* [Consigne]: Poursuivez le fil de discussion sur le touchpad de l'iBook et la charnière du PowerBook, à la suite de son dernier message.

# Touchpad capricieux et charnière avachi



## alexandre1999 (21 Janvier 2011)

Bonsoir, j'ai récupéré deux mac, un iBook Palourde et un Powerbook Wallstreet.
Le premier souffre d'un problème de touchpad. Celui-ci est très peu sensible est requiert un long effort pour s'en servir, cela relève même de l'impossible, dois-je changer le pad (auquel cas, ou en trouver un) ou y a-t-il un moyen de le réanimé.
Le PowerBook a lui la charnière complètement flasque, elle ne tient pas debout ! Peut-on la resserrer et surtout, comment démonter l'écran pour y accéder.
Pour finir, tous deux ont des batteries HS, savez-vous où en trouver pour pas trop cher (sachant que je connais déjà le site aboutbatteries).
Merci pour votre aide


----------



## didgar (22 Janvier 2011)

Salut !

Pour les pièces eBay est ton ami et pour le démontage ifixit.com également.

A+

Didier


----------



## alexandre1999 (22 Janvier 2011)

Suis-je obliger de changer le touchpad ? Car une fois il a fonctionné sans souci, malheureusement, ce ne fut qu'une fois&#8230;


----------



## alexandre1999 (24 Janvier 2011)

Déçu, aucun touchpad de palourde sur ebay&#8230;


----------



## didgar (24 Janvier 2011)

Salut !

=> http://cgi.ebay.fr/iBook-G3-Clamshell-Top-Case-With-Trackpad-Tangerine-/150545710943

=> http://cgi.ebay.fr/iBook-G3-Clamshell-Top-Case-With-Trackpad-Blueberry-/120669523467

=> http://cgi.ebay.fr/Apple-G3-iBook-Clamshell-Blueberry-Trackpad-top-case-/370472457843

Je n'ai pas vérifié ni l'état ni si les vendeurs expédient en France !

* [Données recueillies]:

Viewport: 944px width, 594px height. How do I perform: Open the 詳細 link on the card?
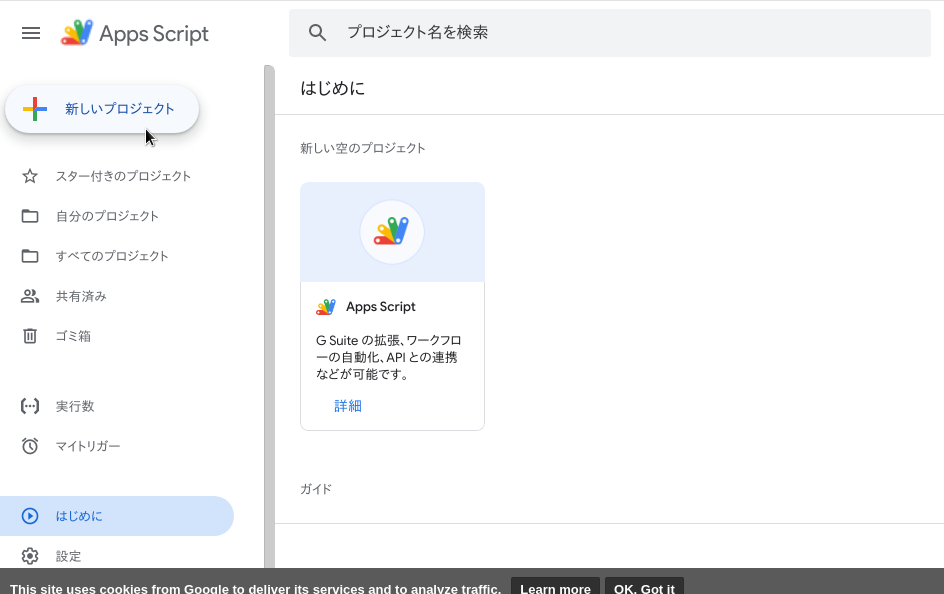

* [Résultat]:
A+

Didier


----------



## alexandre1999 (24 Janvier 2011)

Et le trackpad est dans le topcase ?


----------



## didgar (24 Janvier 2011)

Re !



alexandre1999 a dit:


> Et le trackpad est dans le topcase ?



Tu as lu les annonces ou bien ? 

A+

Didier


----------



## alexandre1999 (25 Janvier 2011)

Je les ai lues, en fait, comme ebay me brise les c******s, je compte achetés chez bricomac ou qqch comme ça parce que les ricains, avec les frais de port, bof.


----------



## alexandre1999 (26 Janvier 2011)

Pour la charnière du G3, après avoir démonter le powerbook, je me suis aperçue que l'une des deux était cassé, ce qui explique tout. Peut-on les changer et surtout comment en trouver. Je ne vois pas non plus comment séparer les 2 coques de l'écran sans les casser. Que de problèmes.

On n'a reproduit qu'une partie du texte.